The two Ministers outlined cooperation in the areas of nano-technology, biotechnology, water management, non-conventional energy and space and aeronautics as five priority areas of "common interest" for enhanced collaboration.
"We have collaborated with each other in defence and strategic areas but we need to move on to areas in which we can affect the lives of the ordinary people," Sibal, the first United Progressive Alliance (UPA) Minister to visit Israel, said.
Claiming that the two countries were "IT superpowers" with the sector contributing a major chunk of the income, he said, "India can be the centre of joint Indo-Israel ventures to serve the rest of the world."
"If we can use some of your technology in the field of agriculture, we will leave far behind other countries in production," Sibal added.
India is the fifth country with which Israel is setting up such a fund.

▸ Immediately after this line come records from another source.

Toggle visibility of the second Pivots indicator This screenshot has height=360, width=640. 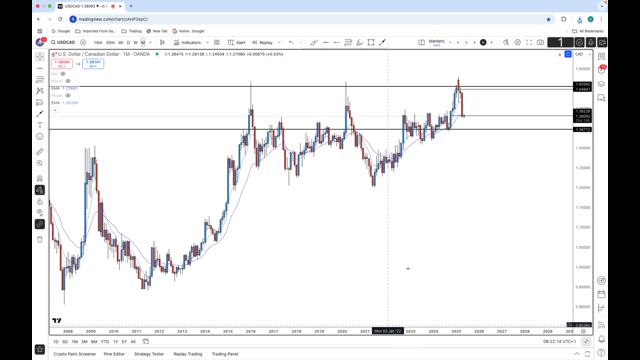click(x=68, y=95)
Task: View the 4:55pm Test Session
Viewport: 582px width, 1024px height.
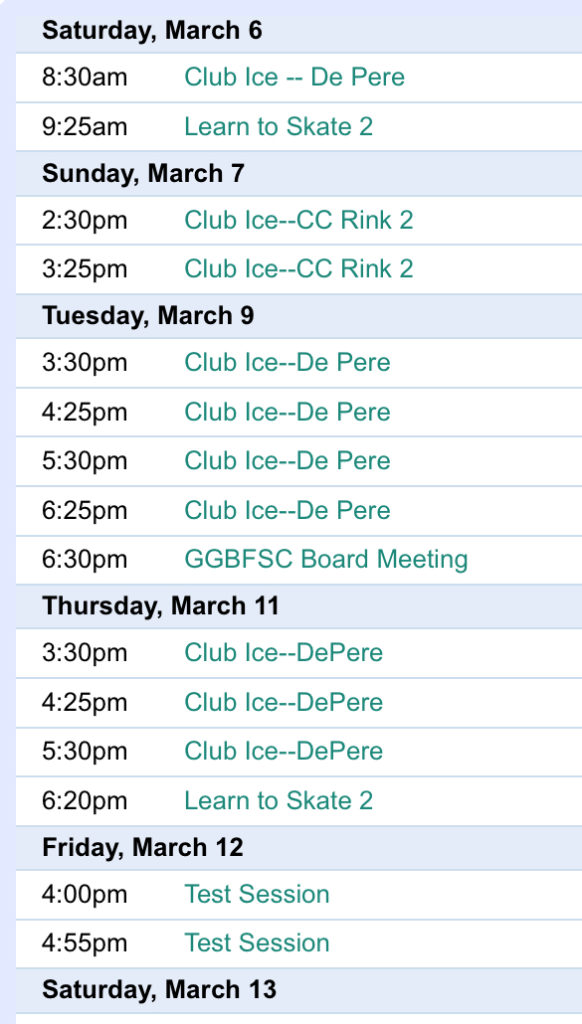Action: pos(257,942)
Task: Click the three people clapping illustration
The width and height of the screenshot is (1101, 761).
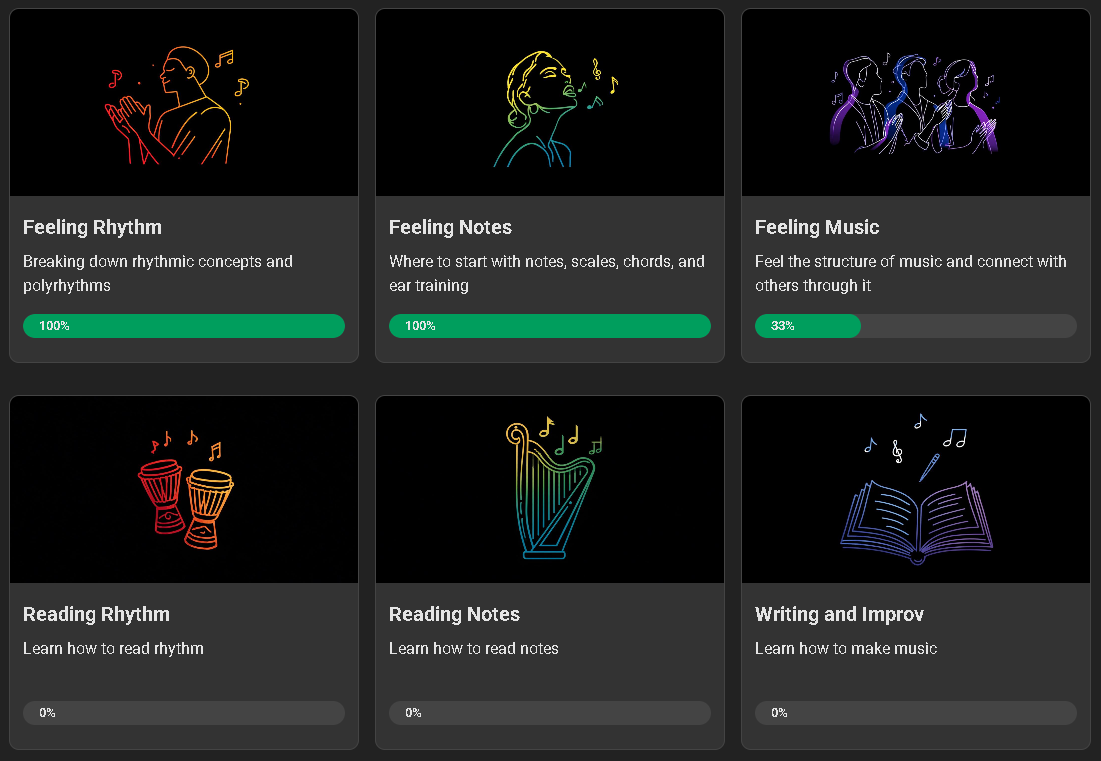Action: tap(914, 104)
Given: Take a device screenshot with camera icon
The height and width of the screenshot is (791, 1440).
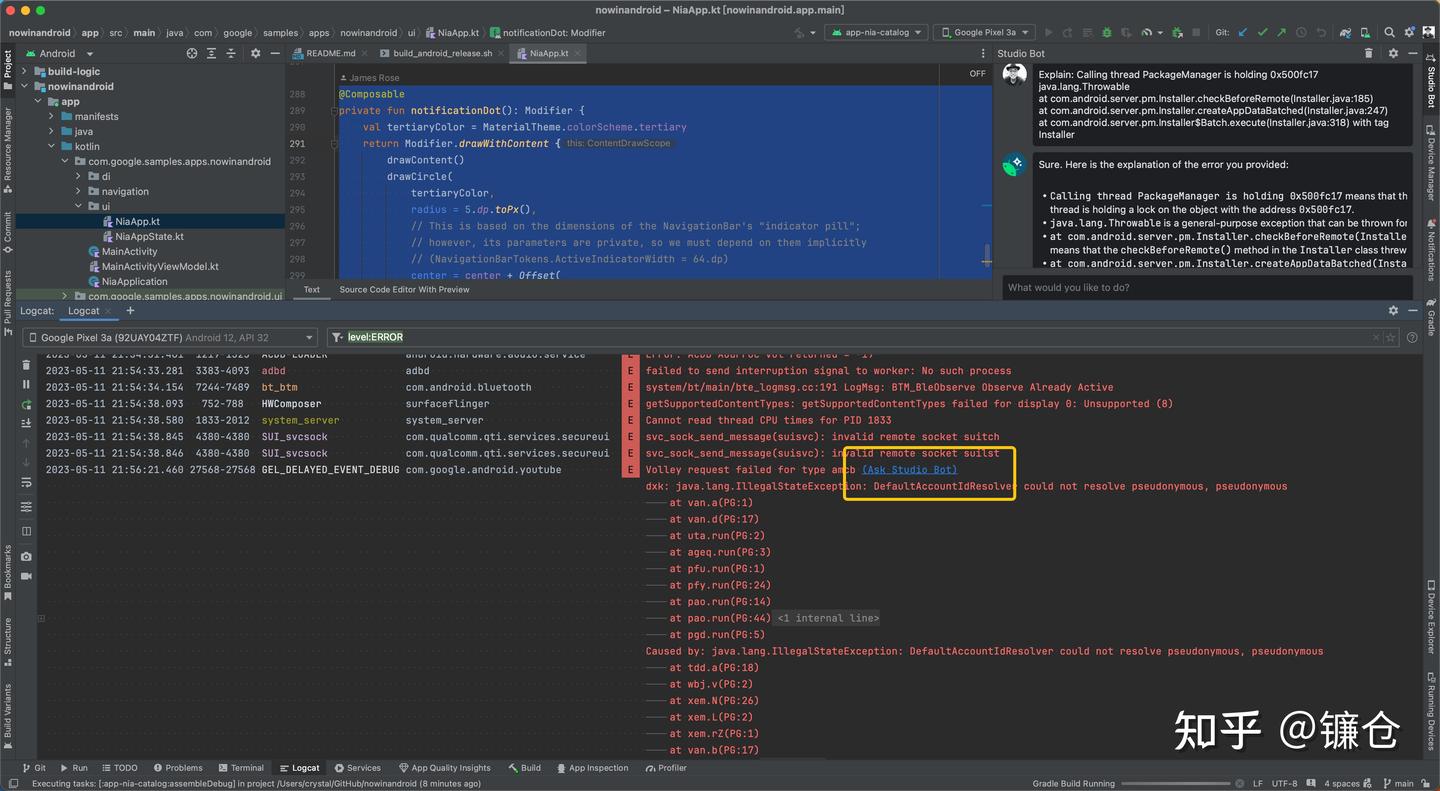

Olmert, who visted India in December, said he was struck by the immense possibilities of cooperation between the two countries.
"There is enormous potential. I think that India is emerging as a major economy and Israel has designated India as one of the main targets of our foreign trade in the next five years," he said.
"In selection of the projects and proposals, we will adopt the bottom-up policy. The market demand will be the basic guiding principle," Azriel Hemar, Deputy Chief Scientist at the Trade and Industry Ministry, said.
Sibal also participated in a workshop, "India and Israel: R&D as a strategic Bridge" at the prestigious Technion-Israel Institute of Technology in Haifa.
Calling cooperation in science and technology as the real bridge between countries that cuts across national boundaries, he said the two countries should increase interaction between young students to forge a permanent bond of friendship.
A nine-member delegation led by Prof Anand Patwardhan from the Ministry of Science and Technology participated in the workshop aiming at outlining areas of cooperation.
"We had fruitful discussions and the interaction with the Israeli industries was an eye-opener. We need to learn how smoothly knowledge transfer takes place between the companies and the universities here and replicate that in our own country," a delegation member told sources.
India has emerged as Israel's second largest trading partner in Asia with bilateral trade registering an impressive ten fold growth since 1992 reaching the $ 2.4 billion mark last year.